A bird flies past The Bank of England in the City of London

LONDON (Reuters) - The Bank of England can hold off on raising interest rates because investors are doing some of the central bank's work for it by betting on tighter monetary policy in Britain and the United States, BoE interest rate-setter Catherine Mann said.

"They see that monetary policy normalisation is the direction of travel ... and so they are doing their homework and they are starting to price in that direction of travel," Mann said during an online discussion organised by the Euro50 Group, which debates European economic and financial policy issues.

"This means that there's a lot of endogenous tightening of financial conditions already in train in the UK. That means that I can wait on active tightening through a Bank Rate rise," she added.

Many investors are betting the BoE will raise interest rates before the end of the year, becoming the first major central bank to do so since the start of the coronavirus pandemic.

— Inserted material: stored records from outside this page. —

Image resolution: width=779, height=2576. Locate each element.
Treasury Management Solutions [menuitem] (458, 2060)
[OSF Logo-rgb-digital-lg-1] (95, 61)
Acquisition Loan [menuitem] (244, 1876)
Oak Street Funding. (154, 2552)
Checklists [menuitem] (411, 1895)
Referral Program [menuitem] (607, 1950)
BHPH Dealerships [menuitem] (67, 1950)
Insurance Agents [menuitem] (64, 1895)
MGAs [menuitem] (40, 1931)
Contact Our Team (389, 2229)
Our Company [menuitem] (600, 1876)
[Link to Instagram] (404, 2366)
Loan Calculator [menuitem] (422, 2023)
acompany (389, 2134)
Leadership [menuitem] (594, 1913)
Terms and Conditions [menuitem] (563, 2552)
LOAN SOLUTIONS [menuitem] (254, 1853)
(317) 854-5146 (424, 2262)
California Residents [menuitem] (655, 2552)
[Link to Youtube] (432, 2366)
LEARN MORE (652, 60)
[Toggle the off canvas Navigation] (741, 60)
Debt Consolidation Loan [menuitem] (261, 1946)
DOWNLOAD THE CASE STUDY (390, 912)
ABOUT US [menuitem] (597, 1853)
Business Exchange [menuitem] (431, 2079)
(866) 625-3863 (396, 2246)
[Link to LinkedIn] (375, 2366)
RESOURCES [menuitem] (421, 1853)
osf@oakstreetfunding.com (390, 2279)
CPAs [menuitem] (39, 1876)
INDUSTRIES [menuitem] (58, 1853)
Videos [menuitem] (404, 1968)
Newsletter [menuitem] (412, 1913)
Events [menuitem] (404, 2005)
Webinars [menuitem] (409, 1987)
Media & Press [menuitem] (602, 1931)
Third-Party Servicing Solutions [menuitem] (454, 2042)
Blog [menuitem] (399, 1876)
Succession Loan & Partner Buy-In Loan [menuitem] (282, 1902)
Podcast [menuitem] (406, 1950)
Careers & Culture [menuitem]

Mann, a former chief economist at the Organisation for Economic Co-operation and Development and at U.S. bank Citi who joined the BoE in September, has previously sounded less worried about inflation than other Monetary Policy Committee members.

Last month she said she expected inflation pressures to be "transitory" rather than "troubling".

On Thursday, she said she was keeping an eye on the risk that supply chain problems and trade barriers created by Brexit might allow British companies to raise prices more than their peers in other countries, creating greater inflation risks.